» **WHAT YOU WILL DO**: Can you turn the items from the first line up to and including the line with "click(1392, 26)" into a Markdown table with a Row column for the row number and a Line column for the line, skipping blank lines?
— Begin DATA —
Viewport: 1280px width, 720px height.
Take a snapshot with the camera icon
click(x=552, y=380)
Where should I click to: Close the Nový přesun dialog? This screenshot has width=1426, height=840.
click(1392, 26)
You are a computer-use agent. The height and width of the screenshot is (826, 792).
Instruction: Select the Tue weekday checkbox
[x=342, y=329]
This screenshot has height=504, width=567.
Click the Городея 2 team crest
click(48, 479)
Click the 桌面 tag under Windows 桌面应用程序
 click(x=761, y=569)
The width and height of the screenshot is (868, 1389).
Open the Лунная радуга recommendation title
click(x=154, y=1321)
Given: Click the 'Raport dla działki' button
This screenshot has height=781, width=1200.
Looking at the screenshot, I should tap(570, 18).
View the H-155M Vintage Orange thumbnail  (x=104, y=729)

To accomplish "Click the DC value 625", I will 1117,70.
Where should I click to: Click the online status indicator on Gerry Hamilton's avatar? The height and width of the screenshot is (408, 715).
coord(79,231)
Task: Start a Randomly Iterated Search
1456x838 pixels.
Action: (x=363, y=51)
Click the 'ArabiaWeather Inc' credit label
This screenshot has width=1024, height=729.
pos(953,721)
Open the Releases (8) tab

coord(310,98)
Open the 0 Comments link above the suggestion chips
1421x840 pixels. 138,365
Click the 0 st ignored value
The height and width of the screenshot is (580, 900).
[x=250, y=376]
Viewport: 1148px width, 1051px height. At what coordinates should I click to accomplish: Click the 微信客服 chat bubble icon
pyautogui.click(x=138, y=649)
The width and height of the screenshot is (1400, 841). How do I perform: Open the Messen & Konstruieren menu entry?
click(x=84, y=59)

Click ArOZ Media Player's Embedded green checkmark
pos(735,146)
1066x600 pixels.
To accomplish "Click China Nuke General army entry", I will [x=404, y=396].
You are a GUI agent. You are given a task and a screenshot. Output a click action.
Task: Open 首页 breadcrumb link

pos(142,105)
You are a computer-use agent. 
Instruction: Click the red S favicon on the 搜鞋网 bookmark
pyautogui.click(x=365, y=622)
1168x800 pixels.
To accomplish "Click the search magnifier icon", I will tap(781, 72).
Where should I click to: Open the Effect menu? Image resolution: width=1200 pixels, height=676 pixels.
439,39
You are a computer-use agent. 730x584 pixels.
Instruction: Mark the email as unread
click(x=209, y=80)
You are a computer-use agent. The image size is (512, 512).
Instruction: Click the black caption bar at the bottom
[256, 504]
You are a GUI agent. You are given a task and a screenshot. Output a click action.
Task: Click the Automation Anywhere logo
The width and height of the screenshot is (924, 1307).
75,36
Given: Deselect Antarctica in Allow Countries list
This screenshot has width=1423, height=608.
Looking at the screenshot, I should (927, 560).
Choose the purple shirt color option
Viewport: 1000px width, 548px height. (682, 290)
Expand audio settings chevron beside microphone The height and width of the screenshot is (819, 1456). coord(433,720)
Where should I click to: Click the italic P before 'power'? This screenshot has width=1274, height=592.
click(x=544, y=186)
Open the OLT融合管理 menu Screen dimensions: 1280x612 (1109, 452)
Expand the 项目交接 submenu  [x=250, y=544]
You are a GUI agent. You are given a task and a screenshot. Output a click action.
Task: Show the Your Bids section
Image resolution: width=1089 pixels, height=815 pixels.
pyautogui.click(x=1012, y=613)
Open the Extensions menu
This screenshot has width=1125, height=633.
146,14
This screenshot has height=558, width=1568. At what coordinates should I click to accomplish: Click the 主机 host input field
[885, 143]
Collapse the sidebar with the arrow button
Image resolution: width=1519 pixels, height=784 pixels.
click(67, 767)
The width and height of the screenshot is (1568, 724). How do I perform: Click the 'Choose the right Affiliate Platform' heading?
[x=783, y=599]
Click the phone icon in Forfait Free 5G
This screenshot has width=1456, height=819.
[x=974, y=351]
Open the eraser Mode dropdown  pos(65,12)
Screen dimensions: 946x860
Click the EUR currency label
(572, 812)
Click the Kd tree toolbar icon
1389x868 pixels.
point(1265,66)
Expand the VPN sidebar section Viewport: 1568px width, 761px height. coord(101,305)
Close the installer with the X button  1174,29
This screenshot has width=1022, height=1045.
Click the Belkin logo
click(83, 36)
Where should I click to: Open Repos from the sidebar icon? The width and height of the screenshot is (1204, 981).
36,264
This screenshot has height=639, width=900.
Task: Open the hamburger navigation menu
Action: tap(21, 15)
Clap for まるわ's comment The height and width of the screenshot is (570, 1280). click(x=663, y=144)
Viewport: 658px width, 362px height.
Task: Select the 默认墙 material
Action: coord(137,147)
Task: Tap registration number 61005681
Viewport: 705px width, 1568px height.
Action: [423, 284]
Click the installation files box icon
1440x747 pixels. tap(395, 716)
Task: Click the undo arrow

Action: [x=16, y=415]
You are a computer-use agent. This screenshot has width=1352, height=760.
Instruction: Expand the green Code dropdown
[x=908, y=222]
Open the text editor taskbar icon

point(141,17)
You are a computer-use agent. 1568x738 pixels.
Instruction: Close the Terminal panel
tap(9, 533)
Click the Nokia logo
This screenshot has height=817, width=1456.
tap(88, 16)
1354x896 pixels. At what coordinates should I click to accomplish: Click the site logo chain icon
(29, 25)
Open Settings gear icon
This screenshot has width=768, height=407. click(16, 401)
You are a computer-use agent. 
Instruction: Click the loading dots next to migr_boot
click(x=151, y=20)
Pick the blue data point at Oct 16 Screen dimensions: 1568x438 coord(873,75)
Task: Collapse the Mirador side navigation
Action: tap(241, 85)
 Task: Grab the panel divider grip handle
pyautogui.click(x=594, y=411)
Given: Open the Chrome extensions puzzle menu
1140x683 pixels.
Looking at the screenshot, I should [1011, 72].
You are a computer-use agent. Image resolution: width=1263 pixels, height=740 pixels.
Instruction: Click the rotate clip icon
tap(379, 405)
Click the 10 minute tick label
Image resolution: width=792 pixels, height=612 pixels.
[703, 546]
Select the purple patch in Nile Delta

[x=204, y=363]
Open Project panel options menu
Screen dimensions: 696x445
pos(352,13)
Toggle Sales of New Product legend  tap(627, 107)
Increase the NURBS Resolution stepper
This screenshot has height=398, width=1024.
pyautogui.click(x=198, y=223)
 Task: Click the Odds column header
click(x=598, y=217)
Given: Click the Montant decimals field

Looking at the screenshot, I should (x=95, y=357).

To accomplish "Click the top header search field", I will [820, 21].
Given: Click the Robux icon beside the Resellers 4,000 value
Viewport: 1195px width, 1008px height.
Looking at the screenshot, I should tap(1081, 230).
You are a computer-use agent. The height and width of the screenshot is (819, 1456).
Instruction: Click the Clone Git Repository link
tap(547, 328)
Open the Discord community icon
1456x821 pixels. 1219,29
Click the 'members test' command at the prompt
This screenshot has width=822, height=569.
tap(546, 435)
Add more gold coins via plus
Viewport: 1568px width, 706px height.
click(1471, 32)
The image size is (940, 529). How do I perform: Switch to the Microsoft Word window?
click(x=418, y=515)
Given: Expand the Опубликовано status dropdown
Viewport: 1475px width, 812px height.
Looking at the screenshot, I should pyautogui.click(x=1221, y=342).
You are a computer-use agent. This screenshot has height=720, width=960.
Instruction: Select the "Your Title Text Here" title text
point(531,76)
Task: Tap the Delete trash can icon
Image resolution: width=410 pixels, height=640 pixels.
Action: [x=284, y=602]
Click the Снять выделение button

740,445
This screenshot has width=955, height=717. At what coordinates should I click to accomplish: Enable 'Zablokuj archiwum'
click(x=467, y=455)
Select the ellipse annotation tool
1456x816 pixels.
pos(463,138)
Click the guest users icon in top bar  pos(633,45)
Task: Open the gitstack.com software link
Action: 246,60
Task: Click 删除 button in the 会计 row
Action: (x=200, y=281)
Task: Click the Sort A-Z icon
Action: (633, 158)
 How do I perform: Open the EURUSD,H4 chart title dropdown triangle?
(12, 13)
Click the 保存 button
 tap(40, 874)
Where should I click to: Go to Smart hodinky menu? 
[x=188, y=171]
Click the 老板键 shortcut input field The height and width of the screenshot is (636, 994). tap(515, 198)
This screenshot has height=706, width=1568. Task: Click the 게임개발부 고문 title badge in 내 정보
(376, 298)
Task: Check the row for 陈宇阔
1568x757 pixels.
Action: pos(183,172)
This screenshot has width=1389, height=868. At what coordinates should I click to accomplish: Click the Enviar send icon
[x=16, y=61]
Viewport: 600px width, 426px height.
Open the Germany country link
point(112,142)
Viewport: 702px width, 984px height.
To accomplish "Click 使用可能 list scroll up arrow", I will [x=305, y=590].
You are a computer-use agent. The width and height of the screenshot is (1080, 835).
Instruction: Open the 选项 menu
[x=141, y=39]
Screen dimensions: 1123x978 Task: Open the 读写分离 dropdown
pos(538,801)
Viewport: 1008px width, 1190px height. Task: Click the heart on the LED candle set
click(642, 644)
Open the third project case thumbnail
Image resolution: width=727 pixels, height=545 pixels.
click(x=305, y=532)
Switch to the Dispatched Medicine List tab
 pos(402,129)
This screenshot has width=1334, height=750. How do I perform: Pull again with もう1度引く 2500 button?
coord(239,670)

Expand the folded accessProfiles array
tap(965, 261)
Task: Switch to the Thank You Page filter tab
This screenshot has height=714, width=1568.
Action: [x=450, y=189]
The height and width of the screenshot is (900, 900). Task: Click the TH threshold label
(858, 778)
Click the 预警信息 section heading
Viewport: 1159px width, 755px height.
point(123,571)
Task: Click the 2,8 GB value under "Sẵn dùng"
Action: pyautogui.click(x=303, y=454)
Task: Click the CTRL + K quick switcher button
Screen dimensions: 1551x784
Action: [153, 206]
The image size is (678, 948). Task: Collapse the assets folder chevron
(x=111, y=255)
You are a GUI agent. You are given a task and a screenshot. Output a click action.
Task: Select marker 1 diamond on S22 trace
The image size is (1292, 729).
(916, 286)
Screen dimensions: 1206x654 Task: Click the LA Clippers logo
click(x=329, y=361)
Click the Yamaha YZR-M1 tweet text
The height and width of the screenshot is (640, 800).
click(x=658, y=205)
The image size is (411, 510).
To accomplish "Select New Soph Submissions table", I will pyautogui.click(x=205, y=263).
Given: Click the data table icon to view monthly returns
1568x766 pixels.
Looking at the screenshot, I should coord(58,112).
— End DATA —
» **FINISHED ANSWER**:
| Row | Line |
|---|---|
| 1 | Viewport: 1280px width, 720px height. |
| 2 | Take a snapshot with the camera icon |
| 3 | click(x=552, y=380) |
| 4 | Where should I click to: Close the Nový přesun dialog? This screenshot has width=1426, height=840. |
| 5 | click(1392, 26) |